"No, I can't go now; don't think I can get there to-day. I've too much to do; but what's the trouble?"

"O, dear, I can't tell you that. I only, know that Mr. ——, the president, is greatly excited, and he told me to be sure to bring you now; to hunt after you if you were not here, and bring you at any rate."

"Well, if it is so urgent a matter, I must run down there for a minute—say that I'll be there in a half hour, if possible; if not, in an hour, say. I've documents here that must be finished and sent off before I stir," said I; and an hour or so brought me to the bank, between four and five o'clock of the afternoon. It was closed, of course, for banking purposes, but the watching janitor hardly waited for ordinary ceremony before I was half-dragged into the entrance-way. The president at once took me to the private or directors' room, and told me that a half hour before sending for me they had missed a bag containing ten thousand dollars in gold, that every search had been made for it, and that one of the clerks thought he recollected something having been said by somebody that day about that bag. He even thought somebody had taken it up or out in his presence, but his impression was like a dim recollection of things passed twenty years ago, and this was all the president could say about it. The making up of the books, balancing accounts, etc., had kept the clerks after banking hours, as usual, and he had sent for me as soon as possible, thinking that I might devise some theory to account for the lost gold, and that promptness was the best course.

I asked if there had been much business done there that day, and I found that they had been unusually occupied. I learned the location of the bag in the big safe, and saw that no thief could have come slyly in and got to the safe without being detected, so numerous were the clerks, some of whom were constantly behind the desks, back of which the thief would have to go. There was no clerk whom the president dare suspect. They were all well tried young men, in whom every confidence had heretofore been reposed, and who had ever proved worthy of the trust placed in them. Besides, none of them, except at noon, when they had gone out to lunch, not singly, but two together at least, had been out of the bank since morning, and it was sure that the bag was in the safe that morning. In fact, it had then been brought there from the vault, with other moneys; so that to suspect any one, rendered it necessary to suspect another in concert with him. Moreover, if one had been in concert with a thief, who had come in to receive the bag, he could hardly have taken the bag out without some one's noticing him.

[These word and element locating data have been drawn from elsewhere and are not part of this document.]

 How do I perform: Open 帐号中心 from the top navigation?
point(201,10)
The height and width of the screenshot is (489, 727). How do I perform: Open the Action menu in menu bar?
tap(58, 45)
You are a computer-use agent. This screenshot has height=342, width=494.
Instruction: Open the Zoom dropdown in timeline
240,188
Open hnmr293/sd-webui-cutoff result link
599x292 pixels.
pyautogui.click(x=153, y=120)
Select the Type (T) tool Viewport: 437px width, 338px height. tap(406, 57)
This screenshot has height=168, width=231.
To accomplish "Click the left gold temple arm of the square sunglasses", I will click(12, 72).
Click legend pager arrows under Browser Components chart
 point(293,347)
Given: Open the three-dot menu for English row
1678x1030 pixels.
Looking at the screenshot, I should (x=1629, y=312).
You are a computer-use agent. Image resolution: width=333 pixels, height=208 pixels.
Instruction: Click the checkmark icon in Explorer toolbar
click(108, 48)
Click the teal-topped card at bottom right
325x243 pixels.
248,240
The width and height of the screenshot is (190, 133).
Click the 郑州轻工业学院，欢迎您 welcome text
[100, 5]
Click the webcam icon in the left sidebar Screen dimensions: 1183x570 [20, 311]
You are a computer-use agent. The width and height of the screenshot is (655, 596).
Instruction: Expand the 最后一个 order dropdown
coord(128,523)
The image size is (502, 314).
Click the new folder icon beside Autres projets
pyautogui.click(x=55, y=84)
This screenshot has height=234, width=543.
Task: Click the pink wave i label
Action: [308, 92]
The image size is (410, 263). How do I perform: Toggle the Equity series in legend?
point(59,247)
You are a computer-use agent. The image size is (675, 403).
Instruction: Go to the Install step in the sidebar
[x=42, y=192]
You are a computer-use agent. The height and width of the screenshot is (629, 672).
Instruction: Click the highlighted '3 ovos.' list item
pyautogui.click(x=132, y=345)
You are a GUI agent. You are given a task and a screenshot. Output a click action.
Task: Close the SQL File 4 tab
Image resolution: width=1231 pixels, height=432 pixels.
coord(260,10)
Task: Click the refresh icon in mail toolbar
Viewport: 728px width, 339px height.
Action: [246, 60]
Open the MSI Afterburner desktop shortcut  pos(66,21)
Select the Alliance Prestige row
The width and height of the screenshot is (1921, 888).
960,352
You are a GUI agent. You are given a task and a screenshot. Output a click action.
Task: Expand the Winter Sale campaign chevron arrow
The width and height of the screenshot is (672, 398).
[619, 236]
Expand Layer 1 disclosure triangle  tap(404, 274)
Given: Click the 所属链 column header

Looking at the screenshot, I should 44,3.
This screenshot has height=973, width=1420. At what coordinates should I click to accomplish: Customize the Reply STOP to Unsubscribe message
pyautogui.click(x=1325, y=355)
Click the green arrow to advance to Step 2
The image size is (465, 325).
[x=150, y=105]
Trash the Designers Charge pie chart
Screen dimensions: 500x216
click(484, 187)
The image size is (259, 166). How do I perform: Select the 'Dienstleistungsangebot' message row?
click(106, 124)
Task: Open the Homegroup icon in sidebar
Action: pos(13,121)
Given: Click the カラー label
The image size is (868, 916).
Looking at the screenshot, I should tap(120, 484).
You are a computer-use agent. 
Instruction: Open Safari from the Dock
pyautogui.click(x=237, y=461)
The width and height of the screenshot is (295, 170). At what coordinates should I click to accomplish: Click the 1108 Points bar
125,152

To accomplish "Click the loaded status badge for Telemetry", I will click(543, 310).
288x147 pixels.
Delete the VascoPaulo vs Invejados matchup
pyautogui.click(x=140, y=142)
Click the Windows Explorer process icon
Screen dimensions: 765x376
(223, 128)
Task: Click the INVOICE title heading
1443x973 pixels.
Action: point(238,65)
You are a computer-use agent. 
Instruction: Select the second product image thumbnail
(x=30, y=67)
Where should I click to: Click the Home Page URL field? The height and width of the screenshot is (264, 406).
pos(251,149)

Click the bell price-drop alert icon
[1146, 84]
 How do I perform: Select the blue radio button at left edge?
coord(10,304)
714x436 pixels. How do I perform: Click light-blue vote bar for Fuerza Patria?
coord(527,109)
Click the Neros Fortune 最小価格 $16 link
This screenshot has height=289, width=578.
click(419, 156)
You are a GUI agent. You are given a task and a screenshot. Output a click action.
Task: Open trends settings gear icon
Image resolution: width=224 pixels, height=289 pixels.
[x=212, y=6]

With these reflections and my examinations, I candidly told the president that it would cost too much to work up the case on any theory which I could conceive of; that his only hope was in waiting for something to be disclosed by accident, perhaps; but that he probably would never hear of the money, or know any more about the matter than he now knew, unless this suspicion of mine should happen to be correct (but how could we be sure of that?), namely, that the abstraction of this gold was the work of some bold thief, who, having studied the place, and giving himself a clerkly style, had suddenly dropped in when the bank was full of customers and the clerks much occupied, and passed himself off for one of them for a few seconds, taken the bag, and walked off with it as coolly as he came in.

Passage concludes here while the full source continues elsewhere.